Research hints at why stress is more devastating for some

Some people take stress in stride; others are done in by it. New research at Rockefeller University has identified the molecular mechanisms of this so-called stress gap in mice with very similar genetic backgrounds — a finding that could lead researchers to better understand the development of psychiatric disorders such as anxiety and depression.

“Like people, each animal has unique experiences as it goes through its life. And we suspect that these life experiences can alter the expression of genes, and as a result, affect an animal’s susceptibility to stress,” says senior author Bruce McEwen, Alfred E. Mirsky Professor and head of the Harold and Margaret Milliken Hatch Laboratory of Neuroendocrinology. “We have taken an important step toward explaining the molecular origins of this stress gap by showing that inbred mice react differently to stress, with some developing behaviors that resemble anxiety and depression, and others remaining resilient.”

The results, published September 2 in Molecular Psychiatry, point toward potential new markers to aid the diagnosis of stress-related disorders, such as anxiety and depression, and a promising route to the development of new treatments for these devastating disorders.

In experiments, researchers stressed the mice by exposing them to daily, unpredictable bouts of cage tilting, altered dark-light cycles, confinement in tight spaces and other conditions mice dislike with the goal of reproducing the sort of stressful experiences thought to be a primary cause of depression in humans. Afterward, in tests to see if the mice displayed the rodent equivalent of anxiety and depression symptoms, they found about 40 percent showed high levels of behaviors that included a preference for a dark compartment over a brightly lit one, or a loss of interest in sugar water. The remaining 60 percent recovered well from the stress. This distinction between the susceptible mice and the resilient ones was so fundamental that it emerged even before the mice were subjected to stress; some unstressed mice showed an anxiety-like preference for a dark compartment over a lighted one.

The researchers found that the highly stress-susceptible mice had less of an important molecule known as mGlu2 in a stress-involved region of the brain known as the hippocampus. The mGlu2 decrease, they determined, resulted from an epigenetic change, which affects the expression of genes, in this case the gene that codes for mGlu2.

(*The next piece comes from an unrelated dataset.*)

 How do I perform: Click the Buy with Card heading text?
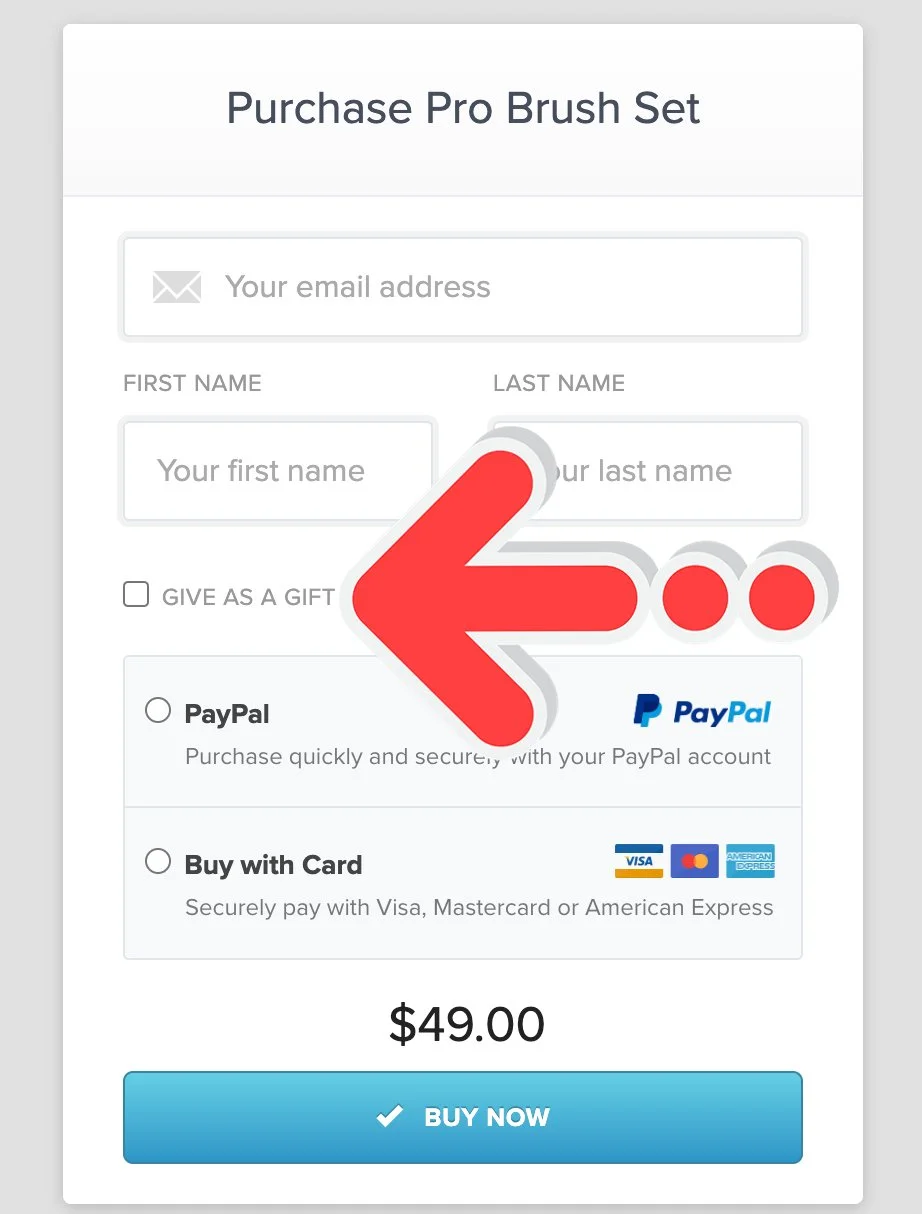click(x=274, y=865)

“If you think of the genetic code as words in a book, the book must be opened in order for you to read it. These epigenetic changes, which affect histone proteins associated with DNA, effectively close the book, so the code for mGlu2 cannot be read,” says first author Carla Nasca, a postdoc in the lab and a fellow of the American Foundation for Suicide Prevention. Previously, she and colleagues implicated mGlu2 in depression when they showed that a promising potential treatment known as acetyl carnitine rapidly alleviated depression-like symptoms in rats and mice by reversing these epigenetic changes to mGlu2 and causing its levels to increase.

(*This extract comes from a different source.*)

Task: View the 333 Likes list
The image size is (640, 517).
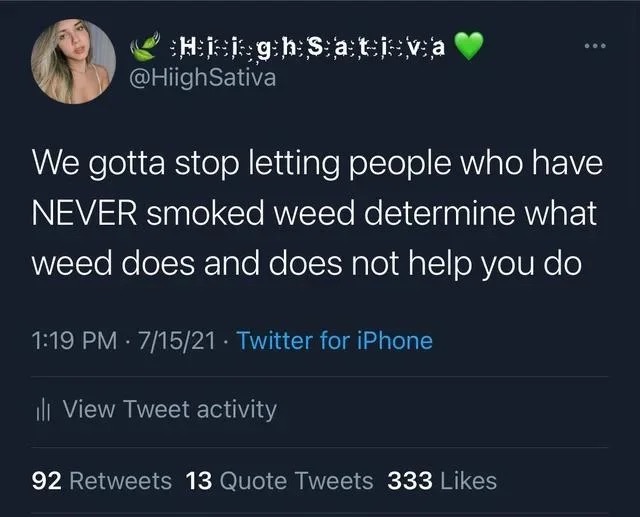Action: coord(442,480)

“Currently, depression is diagnosed only by its symptoms,” Nasca says. “But these results put us on track to discover molecular signatures in humans that may have the potential to serve as markers for certain types of depression. Our work could also lead to a new generation of rapidly acting antidepressants, such as the candidate acetyl carnitine, which would be particularly important to reduce the risk of suicide.”

A reduction in mGlu2 matters because this molecule regulates the neurotransmitter glutamate. While glutamate plays a crucial role relaying messages between neurons as part of many important processes, too much can lead to harmful structural changes in the brain.

“The brain is constantly changing. When stressful experiences lead to anxiety and depressive disorders the brain becomes locked in a state it cannot spontaneously escape,” McEwen says. “Studies like this one are increasingly focusing on the regulation of glutamate as an underlying mechanism in depression and, we hope, opening promising new avenues for the diagnosis and treatment of this devastating disorder.”